There are other variables at play here. The wind, the air resistance of the ball, even the relative humidity. So there’s a different way to solve this problem. What if instead we had an observational experiment of someone throwing a ball, and we gathered ALL the data. Weather, time of day, date, the type of ball, etc. And we observed how far the throw went. Now let’s say we have tons and tons of these events to train an AI model, hence machine learning.

Now, instead of running a physics calculation, I take all the variables from the current event of throwing the ball, compare that against a trained model, and the model will give us an inference of “the ball will travel X meters to a degree of confidence of Y.”

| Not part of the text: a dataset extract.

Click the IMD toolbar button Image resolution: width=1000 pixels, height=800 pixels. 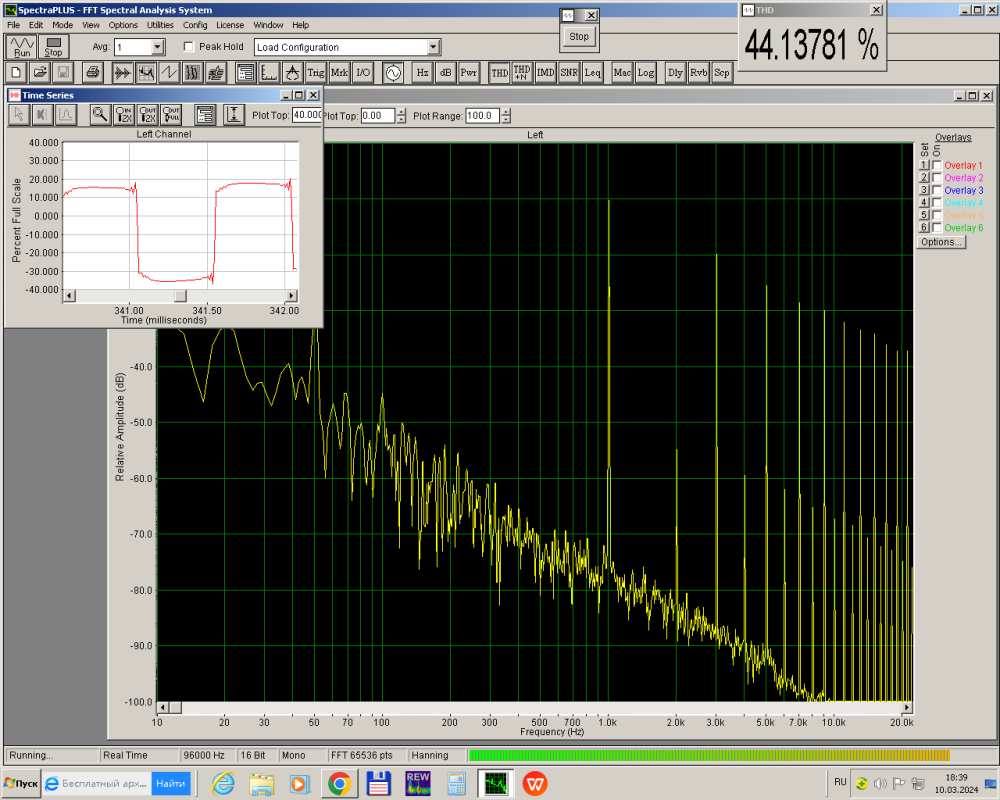[x=546, y=73]
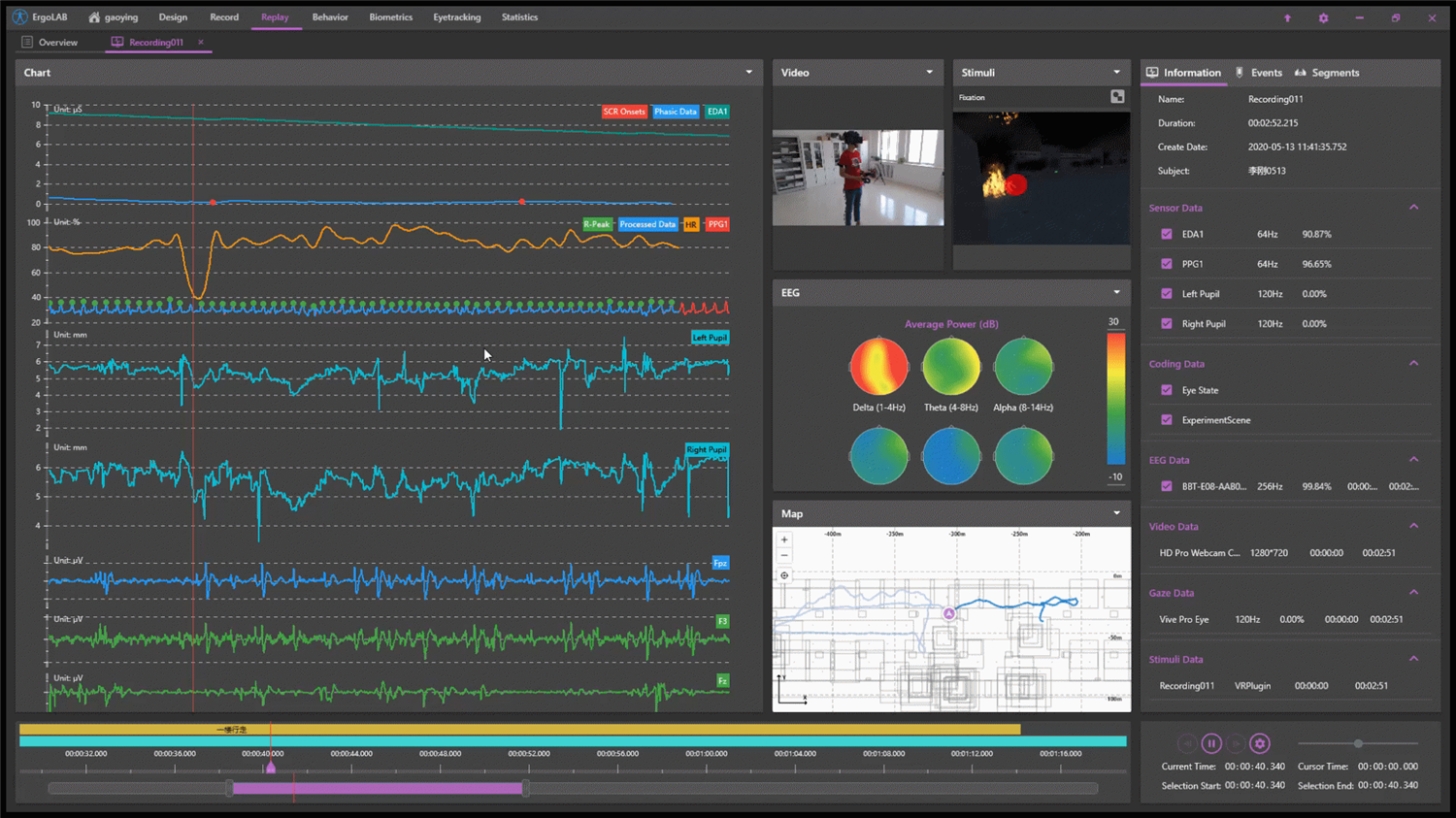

Once you recognize this algorithmic difference of using inference instead of heuristics and formulas, you realize that computer science problems can suddenly be solved in completely innovative ways. For example, in classical computer science, there’s a problem called the “Traveling Salesman”. Basically, when trying to calculate the shortest distance between two paths including specific nodes (such as GPS navigation), it has been mathematically proven that there’s no easy way to solve this problem other than brute force of “try every possible path”. But with Artificial Intelligence and Machine Learning, you can solve the problem in a totally different way that is much faster. You can look at the historical data of millions of times people have driven that route, including things like weather and time of day and local events (such as sports or concerts), and you can use inference to find a least-time path.

Like I said, AI and ML blows my mind.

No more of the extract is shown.